Comic-Con is, inherently, a place for outsiders of all kinds, so tons of queer people are in attendance every year. LGBT-themed comic organization Prism has been a part of the convention since the beginning, making sure we have a voice in Prism-sponsored panels, parties and a regular booth with signings and support for gay authors and artists. This year, Comic-Con held its first ever transgender panel, in addition to a handful of other queer-themed discussions that were not only successful, but spawned conversations that could have made up a convention all their own.
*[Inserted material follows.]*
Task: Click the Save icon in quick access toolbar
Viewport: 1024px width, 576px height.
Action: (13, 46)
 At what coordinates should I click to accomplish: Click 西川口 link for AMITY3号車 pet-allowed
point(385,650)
Outside of Prism’s confines, however, there’s still a lot to be desired when it comes to queer inclusiveness at Comic-Con. A stop by DC Comics had no Batwoman memorabilia on hand, although plenty of scantily-clad female characters on T-shirts. Much of the art and displays for TV shows and artists of all sizes thrust forward male leads, even on shows or in books where there is a strong female that could have easily been up front, too. (I’m looking at you, The Blacklist.)
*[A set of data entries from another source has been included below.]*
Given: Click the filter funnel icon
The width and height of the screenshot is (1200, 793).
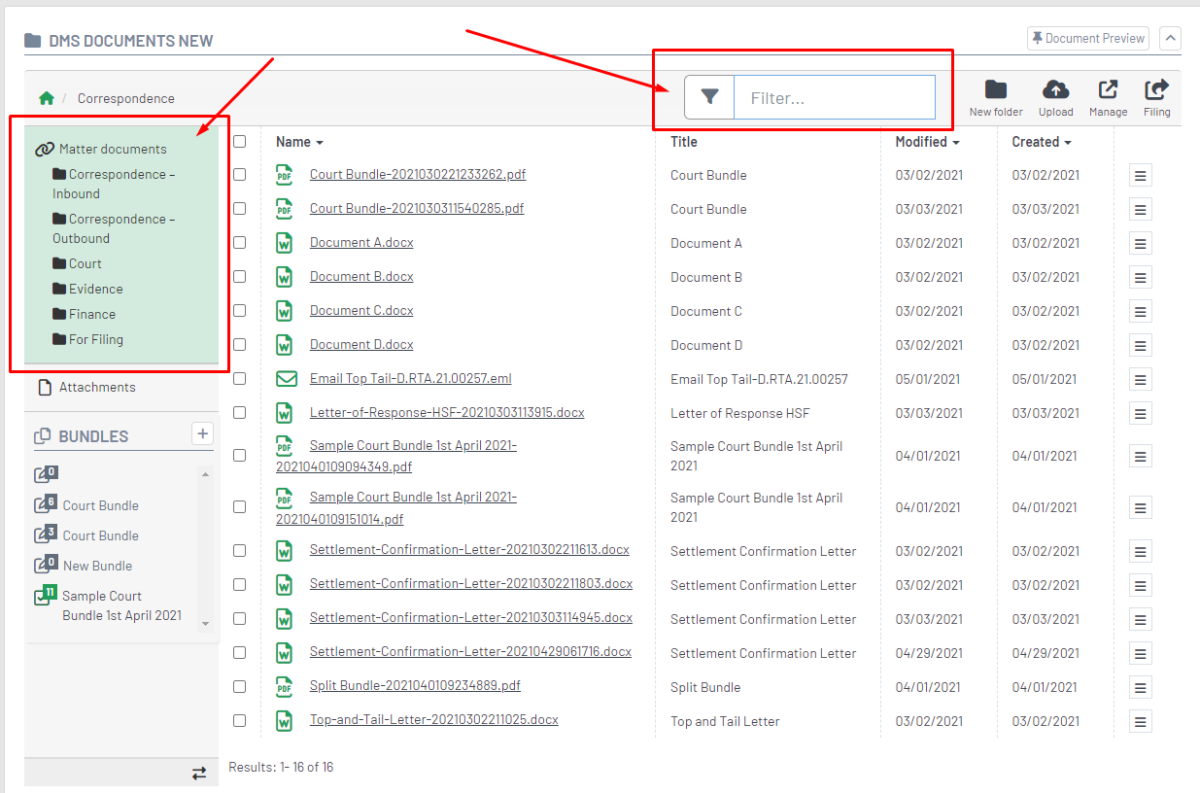Looking at the screenshot, I should click(x=709, y=97).
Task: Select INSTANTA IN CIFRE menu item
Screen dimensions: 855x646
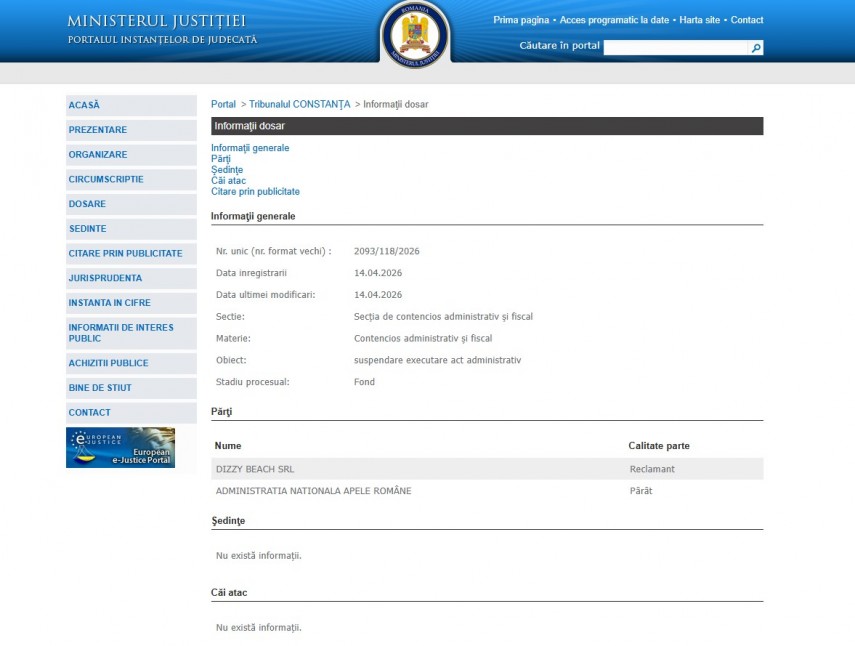Action: pyautogui.click(x=109, y=303)
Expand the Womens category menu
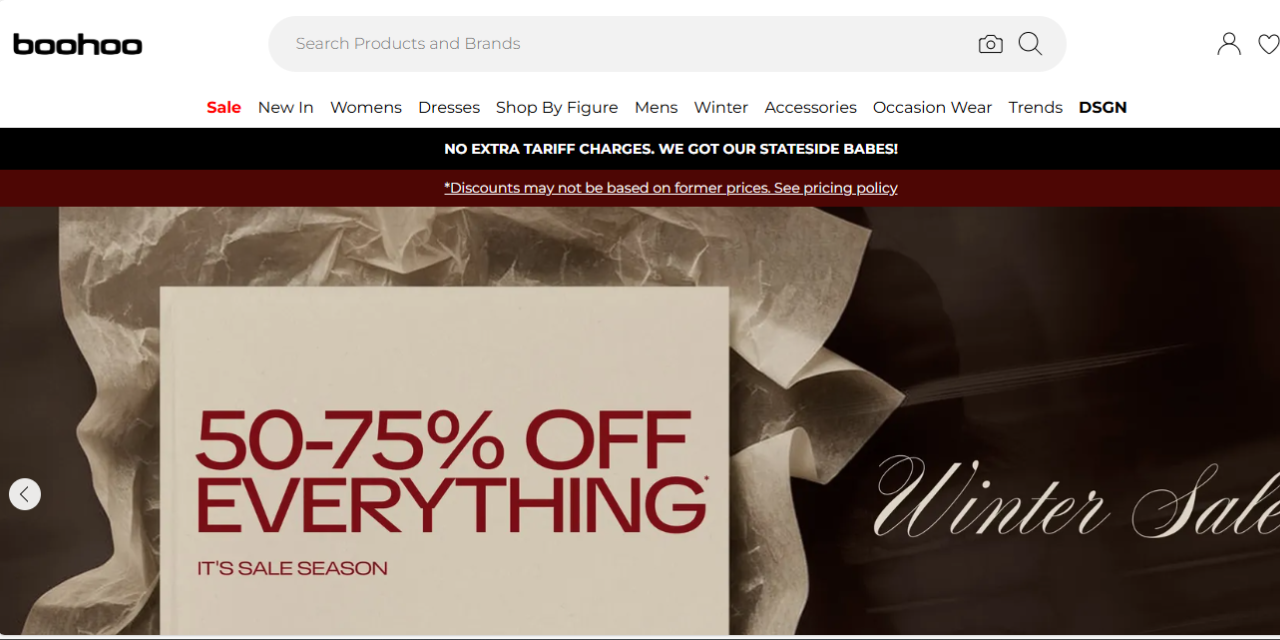 click(x=366, y=107)
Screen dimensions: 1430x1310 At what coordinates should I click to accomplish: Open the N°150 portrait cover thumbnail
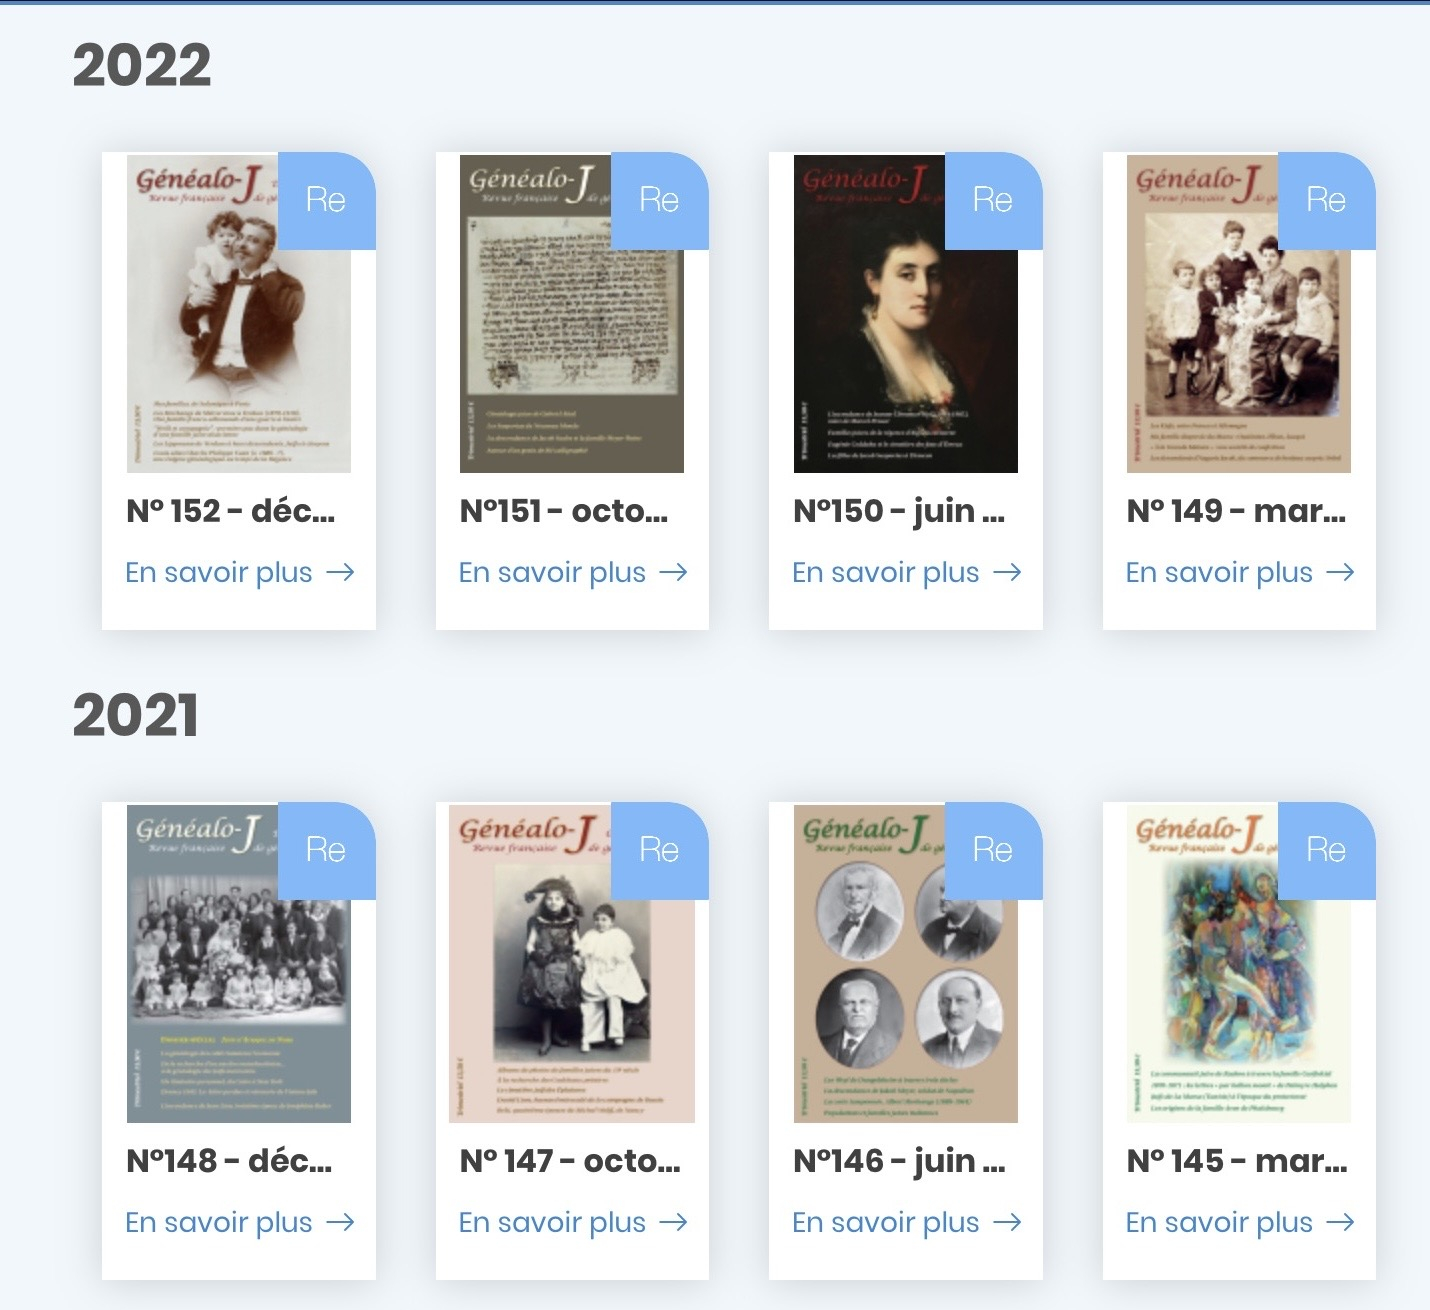(x=906, y=313)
This being my first time at Comic-Con, it was clear to me that while we are accepted as a part of the greater con community, there’s still something keeping geek culture from completely embracing us. As part of the panel I participated in (called The LGBT Year in Geek), one topic was seeing ourselves in video games, and how Nintendo failed not so long ago with calling the ability to have a gay character in their Tamagotchi Life a “glitch.” And even when we do have lesbian or bi characters on TV shows that are brought to Comic-Con, their parts are still small enough they don’t get brought to meet fans in places like this. (For example, Margot in Hannibal, Tara in The Walking Dead, Lieutenant Alisha Granderson in The Last Ship, Agent Hand on Agents of S.H.I.E.L.D., Doc Yewll on Defiance, Renee Montoya on the upcoming Gotham.)
I was able to get a pass to the True Blood panel, which was great for two reasons: First, Anna Paquin was a bad ass with some blue hair. Secondly, it was revealed Tara (Rutina Wesley) was not completely gone for good. A clip showed Tara in angelic form, standing in a white dress in front of Lafayette and Hattie, which indicates she might not be back for any loving with Pam (Kristin Bauer van Straten), but for her family’s sake. You can see it all in the teaser below.
During the panel for Hannibal, the audience cheered for lesbian character Margot Verger’s appearance in a montage. Show creator Bryan Fuller answered a question about the “parallel between Margot and Will’s abdominal scars” that were revealed at the end of Season 2.